Vergesst nicht die oben erwähnte Situation der Eskalation. Wir konnten durch ein einfaches, wenngleich auch gefühlsbetontes Gespräch, aus einer dem Gefrierpunkt nahen Situation des Stillstandes, einen regelrechten Vulkanausbruch machen.
Die Art wie wir bis dahin miteinander gearbeitet hatten und wie wir dadurch unsere (tänzerische) Beziehung gestalteten, ermöglichte es  uns, diese schwierige Hürde mit „Leichtigkeit“ zu bewältigen.

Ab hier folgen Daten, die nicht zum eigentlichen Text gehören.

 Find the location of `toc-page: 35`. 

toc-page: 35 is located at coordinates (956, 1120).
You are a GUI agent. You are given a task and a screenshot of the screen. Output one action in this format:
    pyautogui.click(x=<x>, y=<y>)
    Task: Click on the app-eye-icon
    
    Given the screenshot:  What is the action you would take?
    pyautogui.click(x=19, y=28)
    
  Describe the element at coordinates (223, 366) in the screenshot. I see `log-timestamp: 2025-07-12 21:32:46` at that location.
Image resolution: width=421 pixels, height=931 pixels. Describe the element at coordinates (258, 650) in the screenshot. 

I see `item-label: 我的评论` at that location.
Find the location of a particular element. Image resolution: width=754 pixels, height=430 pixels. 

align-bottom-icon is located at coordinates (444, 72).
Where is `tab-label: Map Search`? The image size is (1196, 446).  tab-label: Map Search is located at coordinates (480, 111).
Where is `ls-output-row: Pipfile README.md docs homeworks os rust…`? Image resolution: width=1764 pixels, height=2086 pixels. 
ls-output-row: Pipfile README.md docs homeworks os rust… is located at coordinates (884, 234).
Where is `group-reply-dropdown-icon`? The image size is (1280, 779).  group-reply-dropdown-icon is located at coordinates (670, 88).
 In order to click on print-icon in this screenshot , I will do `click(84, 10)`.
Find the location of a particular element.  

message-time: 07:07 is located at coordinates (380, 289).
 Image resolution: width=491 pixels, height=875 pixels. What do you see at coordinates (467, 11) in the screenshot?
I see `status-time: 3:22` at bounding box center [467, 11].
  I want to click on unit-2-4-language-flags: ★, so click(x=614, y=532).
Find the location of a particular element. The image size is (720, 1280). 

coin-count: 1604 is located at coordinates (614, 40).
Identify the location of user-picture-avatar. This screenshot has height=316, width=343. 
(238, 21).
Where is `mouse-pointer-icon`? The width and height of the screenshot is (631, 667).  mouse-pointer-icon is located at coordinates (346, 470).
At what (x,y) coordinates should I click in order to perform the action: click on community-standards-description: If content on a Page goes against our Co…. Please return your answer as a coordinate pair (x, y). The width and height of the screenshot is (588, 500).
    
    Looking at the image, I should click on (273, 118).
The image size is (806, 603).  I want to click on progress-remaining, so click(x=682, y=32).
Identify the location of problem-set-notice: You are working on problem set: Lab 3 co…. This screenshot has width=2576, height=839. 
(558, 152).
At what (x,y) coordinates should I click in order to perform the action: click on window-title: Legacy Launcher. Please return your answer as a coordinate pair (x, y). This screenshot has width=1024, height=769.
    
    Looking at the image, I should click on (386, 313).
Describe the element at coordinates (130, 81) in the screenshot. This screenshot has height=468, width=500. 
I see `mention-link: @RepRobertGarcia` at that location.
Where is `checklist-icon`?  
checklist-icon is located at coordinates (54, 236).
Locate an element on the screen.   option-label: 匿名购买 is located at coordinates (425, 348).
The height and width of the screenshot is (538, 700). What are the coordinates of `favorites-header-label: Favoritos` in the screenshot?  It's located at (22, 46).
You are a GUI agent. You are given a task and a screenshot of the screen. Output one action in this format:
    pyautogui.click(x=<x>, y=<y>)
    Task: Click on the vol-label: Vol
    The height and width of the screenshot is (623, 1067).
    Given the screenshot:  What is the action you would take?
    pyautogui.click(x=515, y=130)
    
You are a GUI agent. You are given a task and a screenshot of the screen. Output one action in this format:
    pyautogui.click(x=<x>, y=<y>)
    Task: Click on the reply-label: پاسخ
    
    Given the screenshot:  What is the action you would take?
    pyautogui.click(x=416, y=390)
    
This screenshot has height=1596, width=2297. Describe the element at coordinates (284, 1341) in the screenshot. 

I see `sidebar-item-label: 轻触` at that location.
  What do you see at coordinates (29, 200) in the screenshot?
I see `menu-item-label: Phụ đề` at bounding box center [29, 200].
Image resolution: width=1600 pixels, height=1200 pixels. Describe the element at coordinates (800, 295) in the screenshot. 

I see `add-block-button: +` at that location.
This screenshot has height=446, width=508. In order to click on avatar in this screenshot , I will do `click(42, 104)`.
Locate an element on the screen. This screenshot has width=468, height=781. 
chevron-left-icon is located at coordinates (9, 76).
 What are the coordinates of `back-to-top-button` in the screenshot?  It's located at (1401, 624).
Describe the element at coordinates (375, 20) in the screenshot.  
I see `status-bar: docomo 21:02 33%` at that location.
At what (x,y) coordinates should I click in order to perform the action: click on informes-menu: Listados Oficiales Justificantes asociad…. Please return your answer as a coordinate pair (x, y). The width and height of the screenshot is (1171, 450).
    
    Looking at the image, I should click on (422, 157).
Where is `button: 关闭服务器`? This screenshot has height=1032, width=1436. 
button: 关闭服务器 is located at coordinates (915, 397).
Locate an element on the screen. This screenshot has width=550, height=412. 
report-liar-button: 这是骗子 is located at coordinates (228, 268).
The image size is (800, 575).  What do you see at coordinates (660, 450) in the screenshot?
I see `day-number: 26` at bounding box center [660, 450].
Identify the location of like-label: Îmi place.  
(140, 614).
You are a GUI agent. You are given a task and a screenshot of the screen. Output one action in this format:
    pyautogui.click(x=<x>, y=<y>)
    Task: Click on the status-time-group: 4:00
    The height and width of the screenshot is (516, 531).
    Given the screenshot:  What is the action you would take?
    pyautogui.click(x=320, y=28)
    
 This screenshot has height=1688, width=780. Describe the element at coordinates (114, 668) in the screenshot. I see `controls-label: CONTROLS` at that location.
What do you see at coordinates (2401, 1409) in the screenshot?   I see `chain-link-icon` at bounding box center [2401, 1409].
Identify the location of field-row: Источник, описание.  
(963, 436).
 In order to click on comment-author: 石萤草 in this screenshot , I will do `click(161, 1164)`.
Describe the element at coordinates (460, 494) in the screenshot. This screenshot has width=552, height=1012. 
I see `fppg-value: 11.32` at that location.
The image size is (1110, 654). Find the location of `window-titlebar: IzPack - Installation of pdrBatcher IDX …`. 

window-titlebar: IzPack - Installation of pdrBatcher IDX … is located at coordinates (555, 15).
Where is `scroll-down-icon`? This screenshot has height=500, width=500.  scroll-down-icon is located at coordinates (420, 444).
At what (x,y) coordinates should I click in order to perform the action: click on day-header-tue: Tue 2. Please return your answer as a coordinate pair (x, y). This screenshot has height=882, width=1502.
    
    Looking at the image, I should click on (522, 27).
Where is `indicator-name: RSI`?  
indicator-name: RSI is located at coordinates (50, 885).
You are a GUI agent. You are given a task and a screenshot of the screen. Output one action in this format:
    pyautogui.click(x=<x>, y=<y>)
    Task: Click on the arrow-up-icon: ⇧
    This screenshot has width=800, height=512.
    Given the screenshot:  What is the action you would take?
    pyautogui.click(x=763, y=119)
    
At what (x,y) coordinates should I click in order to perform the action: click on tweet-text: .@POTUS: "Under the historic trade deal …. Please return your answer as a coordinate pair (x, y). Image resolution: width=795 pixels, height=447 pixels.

Ich denke, dass Spannungen und Gefühlsausbrüche natürliche Erscheinung sind, die beim miteinander Arbeiten entstehen. Deshalb bin ich im Laufe meiner Tätigkeit als  Trainer oder besser geagt Förderer:) zu dem Schluss gekommen, dass es sehr wichtig ist, sich mit verschiedenen Methoden und Trainingsthemen zu beschäftigen. Speziell wenn es darum geht, Menschen bei ihrer Entwicklung (egal welche Bereiche betreffend) zu fördern und zu unterstützen. Es ist niemals verschwendete Zeit wenn man – bei der Arbeit mit Menschen – darauf achtet, welche zwischenmenschliche Mechanismen dabei in Kraft treten. Im Grunde kann man das Wort „Arbeit“ weglassen und einfach sagen: Ersscheinungen, die beim Kontakt zwischen Menschen entstehen, kann man erkennen und es lohnt sich, diese auch zu beachten. Das war wieder einmal ein recht ausführlicher Bericht meiner Gedankenwelt. Oft fragen mich Menschen, wie ich das mit solchen Gefühlsausbrüchen erlebe. Wie es ist jemanden so nahe zu kommen, etc. Ich werde einen der nächsten Berichte nützen, um euch einiges dazu zu erzählen.

Bis bald
G

2 comments on “Fördern statt fordern”

  1. Michaela

    Vielen Dank für diesen interessanten Einblick und viel Glück für heute Abend. Ihr hättet es sicher verdient, aber es kann halt leider nur eine(r) gewinnen. Auf alle Fälle hoffe ich ganz stark, dass ihr in die nächste Runde kommt.

  2. Karin

    Hallo!
    Ich finde es super wie ihr zwei tanzt. Für mich seid ihr jetzt schon die Dancingstars. Ich wünschte alle lehrenden Menschen würden sich so viel Gedanken machen wie du. Leider ist das nicht der Fall. ich drücke euch GANZ FEST die Daumen.